Every webhook is a JSON envelope with three fields — event, data, and createdAt. The event field carries the type (e.g. payin.confirmed). Replays are safe — the same delivery id is retried on failure.

event	description
payin.created	Pay-in created — TRON address minted, awaiting payment.
payin.confirming	On-chain transfer seen, waiting for required confirmations.
payin.confirmed	Customer paid and the transfer settled.
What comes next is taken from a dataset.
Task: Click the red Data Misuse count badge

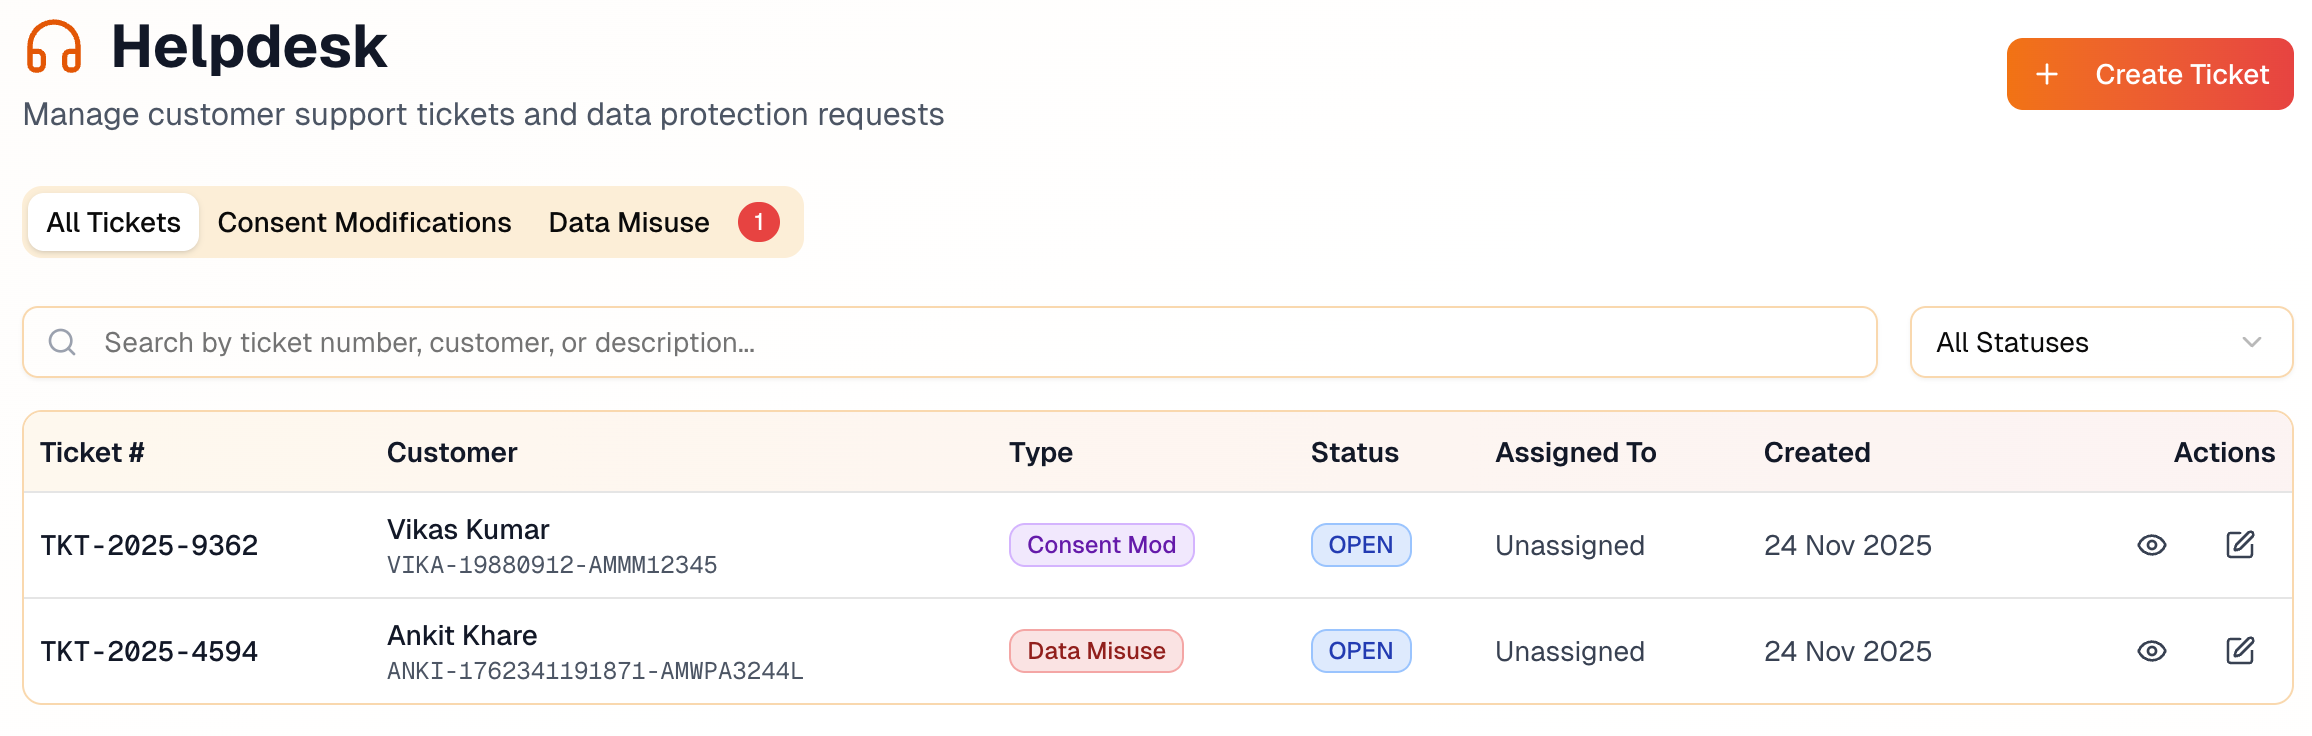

Amount and tx hash are in data.
payin.expired	Address expired before the customer completed payment.
payin.failed	Underlying transfer failed or was rejected.
payin.overpaid	Customer paid more than amountRequested.
payin.underpaid	Customer paid less than amountRequested.
deposit.confirmed	Consumer wallet top-up confirmed on-chain.
deposit.failed	Consumer wallet top-up failed.
deposit.overpaid	Consumer top-up exceeded the requested amount.
deposit.underpaid	Consumer top-up was below the requested amount.
payout.broadcast	Payout signed and broadcast to TRON.
payout.confirmed	Payout confirmed on-chain.
payout.failed	Payout rejected (insufficient balance, bad address, compliance).
withdrawal.requested	Merchant withdrawal request submitted.
withdrawal.approved	Withdrawal approved by ZyndPay.
withdrawal.broadcast	Withdrawal signed and broadcast to TRON.
withdrawal.confirmed	Withdrawal confirmed on-chain.
withdrawal.failed	Withdrawal rejected by the gateway or compliance.
refund.created	Refund created — pending approval.
refund.approved	Refund approved.
refund.rejected	Refund request rejected.
refund.completed	Refund sent back to the original payer.
refund.failed	Refund attempt failed.
subscription.created	Recurring subscription created.
subscription.renewal_initiated	Renewal cycle started.
subscription.renewed	Recurring subscription charge succeeded.
subscription.failed	Renewal charge failed.
subscription.updated	Subscription details changed.
subscription.paused	Subscription paused.
subscription.resumed	Subscription resumed.
subscription.cancelled	Subscription cancelled.
conversion.confirmed	Wallet conversion completed.
conversion.failed	Wallet conversion failed.
dispute.opened	A dispute was opened against a payment.
dispute.resolved	A dispute was resolved.
dispute.rejected	A dispute was rejected.
dispute.escalated	A dispute was escalated to a higher level.
aml.flagged	Transaction flagged by AML screening.
splitpayment.created	Marketplace split-payment created.